Assignment =>
Tally the lines of the records below that include the word "each", and write down only that tally.

╔══

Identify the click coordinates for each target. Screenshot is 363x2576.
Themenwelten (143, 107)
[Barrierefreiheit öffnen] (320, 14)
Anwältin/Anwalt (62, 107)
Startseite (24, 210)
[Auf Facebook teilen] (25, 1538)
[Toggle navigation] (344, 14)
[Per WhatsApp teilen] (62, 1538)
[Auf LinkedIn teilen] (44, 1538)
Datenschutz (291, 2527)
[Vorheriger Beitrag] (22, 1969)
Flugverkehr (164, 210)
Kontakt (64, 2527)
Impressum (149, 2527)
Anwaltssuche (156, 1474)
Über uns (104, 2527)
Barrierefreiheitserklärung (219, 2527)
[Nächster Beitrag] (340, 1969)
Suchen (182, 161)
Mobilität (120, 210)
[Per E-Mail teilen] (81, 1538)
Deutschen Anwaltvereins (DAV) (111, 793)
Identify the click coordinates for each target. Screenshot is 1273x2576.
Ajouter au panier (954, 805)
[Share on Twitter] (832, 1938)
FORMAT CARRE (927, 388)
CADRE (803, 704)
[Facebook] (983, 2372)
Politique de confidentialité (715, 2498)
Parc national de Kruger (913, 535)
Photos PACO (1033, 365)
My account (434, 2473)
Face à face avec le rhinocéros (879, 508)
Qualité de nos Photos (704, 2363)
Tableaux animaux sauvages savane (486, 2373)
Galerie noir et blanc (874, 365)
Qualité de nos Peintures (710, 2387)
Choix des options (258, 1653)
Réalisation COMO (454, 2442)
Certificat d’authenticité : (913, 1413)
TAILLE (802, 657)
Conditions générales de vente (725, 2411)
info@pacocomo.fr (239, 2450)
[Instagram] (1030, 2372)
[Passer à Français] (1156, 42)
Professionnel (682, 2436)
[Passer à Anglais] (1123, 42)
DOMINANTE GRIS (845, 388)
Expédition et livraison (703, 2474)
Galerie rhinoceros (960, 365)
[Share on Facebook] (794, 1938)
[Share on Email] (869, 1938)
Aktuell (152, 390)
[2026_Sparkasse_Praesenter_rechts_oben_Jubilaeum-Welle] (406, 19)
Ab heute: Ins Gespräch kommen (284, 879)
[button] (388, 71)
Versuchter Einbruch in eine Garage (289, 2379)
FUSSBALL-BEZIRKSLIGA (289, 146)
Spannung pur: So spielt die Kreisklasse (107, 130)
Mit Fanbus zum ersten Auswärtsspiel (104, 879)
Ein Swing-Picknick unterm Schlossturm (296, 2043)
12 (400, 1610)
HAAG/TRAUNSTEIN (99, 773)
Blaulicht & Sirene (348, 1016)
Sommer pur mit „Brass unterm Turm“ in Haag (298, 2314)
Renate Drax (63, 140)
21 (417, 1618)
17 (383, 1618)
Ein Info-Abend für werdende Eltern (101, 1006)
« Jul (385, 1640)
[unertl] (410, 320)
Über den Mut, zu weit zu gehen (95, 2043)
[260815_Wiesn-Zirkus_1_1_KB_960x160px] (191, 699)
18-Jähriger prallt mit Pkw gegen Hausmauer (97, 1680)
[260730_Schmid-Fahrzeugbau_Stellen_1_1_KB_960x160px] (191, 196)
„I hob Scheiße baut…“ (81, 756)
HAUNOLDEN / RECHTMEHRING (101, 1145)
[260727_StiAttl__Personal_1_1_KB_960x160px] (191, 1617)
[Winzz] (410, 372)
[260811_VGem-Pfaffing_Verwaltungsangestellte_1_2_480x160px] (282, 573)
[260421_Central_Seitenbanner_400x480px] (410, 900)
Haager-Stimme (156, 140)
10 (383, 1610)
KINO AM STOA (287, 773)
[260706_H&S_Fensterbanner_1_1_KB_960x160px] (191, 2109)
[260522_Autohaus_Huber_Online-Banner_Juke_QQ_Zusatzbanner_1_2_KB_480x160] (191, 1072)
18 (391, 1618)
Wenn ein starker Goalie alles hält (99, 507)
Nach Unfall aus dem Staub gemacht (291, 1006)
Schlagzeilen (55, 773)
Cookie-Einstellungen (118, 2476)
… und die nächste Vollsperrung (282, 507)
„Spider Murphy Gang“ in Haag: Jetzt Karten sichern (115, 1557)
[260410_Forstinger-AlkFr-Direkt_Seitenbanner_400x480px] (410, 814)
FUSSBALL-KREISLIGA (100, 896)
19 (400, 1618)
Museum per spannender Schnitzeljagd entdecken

╚══

Reply =>
2